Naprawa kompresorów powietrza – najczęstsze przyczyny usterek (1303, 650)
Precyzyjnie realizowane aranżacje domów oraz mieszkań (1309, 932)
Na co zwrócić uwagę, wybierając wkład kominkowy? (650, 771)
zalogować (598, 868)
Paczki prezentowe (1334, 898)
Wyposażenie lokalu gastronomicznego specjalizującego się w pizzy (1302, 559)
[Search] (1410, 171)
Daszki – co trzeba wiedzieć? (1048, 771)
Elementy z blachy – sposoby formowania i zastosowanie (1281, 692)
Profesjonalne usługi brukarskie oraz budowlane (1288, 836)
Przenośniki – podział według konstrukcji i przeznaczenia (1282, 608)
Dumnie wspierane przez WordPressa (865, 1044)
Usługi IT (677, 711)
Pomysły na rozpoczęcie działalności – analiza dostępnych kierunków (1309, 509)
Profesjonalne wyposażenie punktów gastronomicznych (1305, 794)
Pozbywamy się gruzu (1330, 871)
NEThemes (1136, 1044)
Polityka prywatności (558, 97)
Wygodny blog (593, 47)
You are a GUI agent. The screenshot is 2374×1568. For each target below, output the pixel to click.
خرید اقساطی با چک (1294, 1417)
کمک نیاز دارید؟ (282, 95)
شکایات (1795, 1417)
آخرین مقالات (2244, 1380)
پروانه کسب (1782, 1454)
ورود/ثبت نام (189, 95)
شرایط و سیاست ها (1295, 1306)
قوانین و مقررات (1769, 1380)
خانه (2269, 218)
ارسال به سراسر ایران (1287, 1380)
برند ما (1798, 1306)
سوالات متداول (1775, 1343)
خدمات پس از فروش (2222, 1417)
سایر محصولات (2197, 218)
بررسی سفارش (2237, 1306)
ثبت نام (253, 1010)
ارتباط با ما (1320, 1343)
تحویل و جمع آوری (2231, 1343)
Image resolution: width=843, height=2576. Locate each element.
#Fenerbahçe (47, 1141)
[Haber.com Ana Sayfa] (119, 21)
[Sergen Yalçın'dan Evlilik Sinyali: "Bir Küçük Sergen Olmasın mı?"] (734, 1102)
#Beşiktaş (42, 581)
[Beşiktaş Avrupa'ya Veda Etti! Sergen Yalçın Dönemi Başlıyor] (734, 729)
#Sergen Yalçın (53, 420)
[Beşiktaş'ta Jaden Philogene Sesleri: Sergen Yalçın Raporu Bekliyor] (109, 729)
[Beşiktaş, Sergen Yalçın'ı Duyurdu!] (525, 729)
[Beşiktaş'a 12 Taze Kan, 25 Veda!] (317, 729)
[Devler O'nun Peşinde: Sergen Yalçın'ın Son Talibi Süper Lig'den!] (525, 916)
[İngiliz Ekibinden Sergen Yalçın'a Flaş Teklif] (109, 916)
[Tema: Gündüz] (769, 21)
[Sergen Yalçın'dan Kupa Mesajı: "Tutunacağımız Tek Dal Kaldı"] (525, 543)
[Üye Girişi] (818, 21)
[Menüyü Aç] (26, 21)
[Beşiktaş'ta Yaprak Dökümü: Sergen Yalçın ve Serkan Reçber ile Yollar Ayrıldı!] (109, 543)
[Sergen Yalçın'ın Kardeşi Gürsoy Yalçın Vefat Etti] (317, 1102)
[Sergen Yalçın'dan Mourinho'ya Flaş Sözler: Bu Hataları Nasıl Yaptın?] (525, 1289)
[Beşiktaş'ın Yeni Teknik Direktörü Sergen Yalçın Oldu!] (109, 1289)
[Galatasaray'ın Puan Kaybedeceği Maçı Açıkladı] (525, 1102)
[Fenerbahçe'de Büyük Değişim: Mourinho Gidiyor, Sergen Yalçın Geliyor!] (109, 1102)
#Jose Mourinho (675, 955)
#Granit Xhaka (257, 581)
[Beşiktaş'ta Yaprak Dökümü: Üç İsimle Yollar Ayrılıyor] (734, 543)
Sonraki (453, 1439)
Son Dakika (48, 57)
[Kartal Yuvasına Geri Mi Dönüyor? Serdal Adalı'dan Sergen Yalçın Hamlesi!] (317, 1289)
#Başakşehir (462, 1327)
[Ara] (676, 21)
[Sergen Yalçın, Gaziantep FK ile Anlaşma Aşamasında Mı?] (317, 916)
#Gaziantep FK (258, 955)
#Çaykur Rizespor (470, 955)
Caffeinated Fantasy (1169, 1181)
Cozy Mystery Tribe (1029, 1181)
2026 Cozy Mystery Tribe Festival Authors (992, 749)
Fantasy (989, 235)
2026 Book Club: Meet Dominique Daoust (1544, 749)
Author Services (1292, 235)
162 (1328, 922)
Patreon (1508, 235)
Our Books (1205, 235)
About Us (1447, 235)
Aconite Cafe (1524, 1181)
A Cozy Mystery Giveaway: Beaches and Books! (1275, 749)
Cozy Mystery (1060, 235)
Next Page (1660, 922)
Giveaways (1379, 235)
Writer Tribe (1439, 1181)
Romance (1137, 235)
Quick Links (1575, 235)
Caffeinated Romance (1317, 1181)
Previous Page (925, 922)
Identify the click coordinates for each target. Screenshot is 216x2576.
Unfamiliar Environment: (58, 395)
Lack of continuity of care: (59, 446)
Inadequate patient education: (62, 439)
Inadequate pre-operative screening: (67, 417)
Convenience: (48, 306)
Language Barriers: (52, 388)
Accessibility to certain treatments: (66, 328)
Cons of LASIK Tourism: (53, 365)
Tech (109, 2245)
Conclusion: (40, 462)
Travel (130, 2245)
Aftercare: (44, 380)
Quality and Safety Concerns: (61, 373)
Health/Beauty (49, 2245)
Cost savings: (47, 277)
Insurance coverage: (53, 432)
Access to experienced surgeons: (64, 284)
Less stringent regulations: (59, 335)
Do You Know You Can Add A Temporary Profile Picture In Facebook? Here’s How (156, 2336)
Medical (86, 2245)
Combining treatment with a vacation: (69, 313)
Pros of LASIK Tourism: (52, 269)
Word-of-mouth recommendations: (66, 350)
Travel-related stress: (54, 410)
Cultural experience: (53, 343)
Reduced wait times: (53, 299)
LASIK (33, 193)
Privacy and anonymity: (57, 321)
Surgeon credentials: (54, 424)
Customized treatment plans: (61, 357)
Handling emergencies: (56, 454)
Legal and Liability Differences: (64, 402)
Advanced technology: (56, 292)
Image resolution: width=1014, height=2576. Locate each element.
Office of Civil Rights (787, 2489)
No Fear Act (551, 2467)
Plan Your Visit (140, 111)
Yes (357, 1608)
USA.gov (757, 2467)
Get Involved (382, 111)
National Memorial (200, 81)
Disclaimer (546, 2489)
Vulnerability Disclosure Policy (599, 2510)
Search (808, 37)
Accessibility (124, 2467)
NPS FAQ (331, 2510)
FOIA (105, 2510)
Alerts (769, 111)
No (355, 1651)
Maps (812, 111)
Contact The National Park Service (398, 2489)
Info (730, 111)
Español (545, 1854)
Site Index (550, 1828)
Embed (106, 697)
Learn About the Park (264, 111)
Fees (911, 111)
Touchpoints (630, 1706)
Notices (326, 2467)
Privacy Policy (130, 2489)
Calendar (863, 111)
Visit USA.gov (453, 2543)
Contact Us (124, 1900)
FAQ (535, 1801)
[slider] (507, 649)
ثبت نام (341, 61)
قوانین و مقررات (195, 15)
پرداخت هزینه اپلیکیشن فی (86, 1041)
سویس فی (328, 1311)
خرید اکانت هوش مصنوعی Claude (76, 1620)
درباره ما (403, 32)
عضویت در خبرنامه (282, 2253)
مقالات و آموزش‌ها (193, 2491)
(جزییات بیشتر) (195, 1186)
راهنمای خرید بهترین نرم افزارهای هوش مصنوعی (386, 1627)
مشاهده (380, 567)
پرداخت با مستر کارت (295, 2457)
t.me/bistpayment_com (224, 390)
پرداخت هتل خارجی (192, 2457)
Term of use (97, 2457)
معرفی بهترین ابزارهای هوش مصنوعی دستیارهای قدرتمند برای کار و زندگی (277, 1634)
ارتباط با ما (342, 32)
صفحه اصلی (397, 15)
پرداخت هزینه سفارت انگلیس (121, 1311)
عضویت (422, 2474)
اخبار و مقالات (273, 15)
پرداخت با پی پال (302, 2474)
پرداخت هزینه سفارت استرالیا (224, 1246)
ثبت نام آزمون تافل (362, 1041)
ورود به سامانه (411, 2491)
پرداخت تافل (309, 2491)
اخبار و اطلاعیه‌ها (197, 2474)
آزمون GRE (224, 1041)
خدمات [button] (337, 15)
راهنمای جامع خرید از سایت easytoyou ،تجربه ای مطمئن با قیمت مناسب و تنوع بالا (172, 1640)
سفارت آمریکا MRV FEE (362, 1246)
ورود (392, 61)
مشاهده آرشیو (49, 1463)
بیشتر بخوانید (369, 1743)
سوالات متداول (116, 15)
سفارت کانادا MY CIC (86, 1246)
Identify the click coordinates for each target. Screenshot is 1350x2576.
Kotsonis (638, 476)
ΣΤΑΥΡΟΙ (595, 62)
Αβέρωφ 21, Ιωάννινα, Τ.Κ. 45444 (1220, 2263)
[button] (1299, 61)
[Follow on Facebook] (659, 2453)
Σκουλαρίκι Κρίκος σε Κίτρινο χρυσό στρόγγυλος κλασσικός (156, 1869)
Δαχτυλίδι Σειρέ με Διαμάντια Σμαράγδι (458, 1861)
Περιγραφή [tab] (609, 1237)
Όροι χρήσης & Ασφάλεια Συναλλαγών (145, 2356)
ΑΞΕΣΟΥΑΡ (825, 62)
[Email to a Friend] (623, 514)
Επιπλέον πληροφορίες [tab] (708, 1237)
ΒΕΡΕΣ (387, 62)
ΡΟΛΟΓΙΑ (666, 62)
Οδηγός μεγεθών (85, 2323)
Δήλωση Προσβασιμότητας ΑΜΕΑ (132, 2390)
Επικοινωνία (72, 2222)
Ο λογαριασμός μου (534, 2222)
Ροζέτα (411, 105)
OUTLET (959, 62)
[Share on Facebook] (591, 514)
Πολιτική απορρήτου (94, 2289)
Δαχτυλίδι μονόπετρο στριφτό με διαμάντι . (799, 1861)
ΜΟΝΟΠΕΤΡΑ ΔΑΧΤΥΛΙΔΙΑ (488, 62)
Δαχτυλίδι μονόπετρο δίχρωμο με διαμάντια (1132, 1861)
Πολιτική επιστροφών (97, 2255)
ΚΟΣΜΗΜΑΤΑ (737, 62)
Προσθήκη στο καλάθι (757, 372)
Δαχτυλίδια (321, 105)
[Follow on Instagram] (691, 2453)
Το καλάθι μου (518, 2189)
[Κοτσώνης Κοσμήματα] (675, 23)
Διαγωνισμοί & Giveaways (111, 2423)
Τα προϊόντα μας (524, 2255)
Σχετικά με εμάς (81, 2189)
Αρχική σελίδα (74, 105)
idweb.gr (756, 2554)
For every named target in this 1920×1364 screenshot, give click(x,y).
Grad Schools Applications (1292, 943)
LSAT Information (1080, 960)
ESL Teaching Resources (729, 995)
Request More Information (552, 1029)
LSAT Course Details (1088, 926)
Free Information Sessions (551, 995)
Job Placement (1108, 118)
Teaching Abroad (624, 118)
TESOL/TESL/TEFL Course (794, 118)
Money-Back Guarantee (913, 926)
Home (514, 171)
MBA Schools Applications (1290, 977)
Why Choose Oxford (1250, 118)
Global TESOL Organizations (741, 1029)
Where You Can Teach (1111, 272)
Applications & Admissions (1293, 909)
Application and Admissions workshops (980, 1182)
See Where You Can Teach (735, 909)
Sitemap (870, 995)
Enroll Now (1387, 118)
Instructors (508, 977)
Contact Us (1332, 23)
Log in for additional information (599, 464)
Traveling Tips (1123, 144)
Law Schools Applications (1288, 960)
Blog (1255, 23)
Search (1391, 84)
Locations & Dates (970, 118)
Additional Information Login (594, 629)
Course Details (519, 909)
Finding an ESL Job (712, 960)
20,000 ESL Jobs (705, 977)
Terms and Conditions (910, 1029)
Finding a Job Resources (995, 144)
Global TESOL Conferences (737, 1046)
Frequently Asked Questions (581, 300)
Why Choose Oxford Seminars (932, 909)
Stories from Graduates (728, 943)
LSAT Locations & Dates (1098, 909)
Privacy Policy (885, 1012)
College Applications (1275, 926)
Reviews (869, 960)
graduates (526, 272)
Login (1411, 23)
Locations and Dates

──────────

The lines to return are those in the records above that hold the word "Veda".

[Beşiktaş Avrupa'ya Veda Etti! Sergen Yalçın Dönemi Başlıyor] (734, 729)
[Beşiktaş'a 12 Taze Kan, 25 Veda!] (317, 729)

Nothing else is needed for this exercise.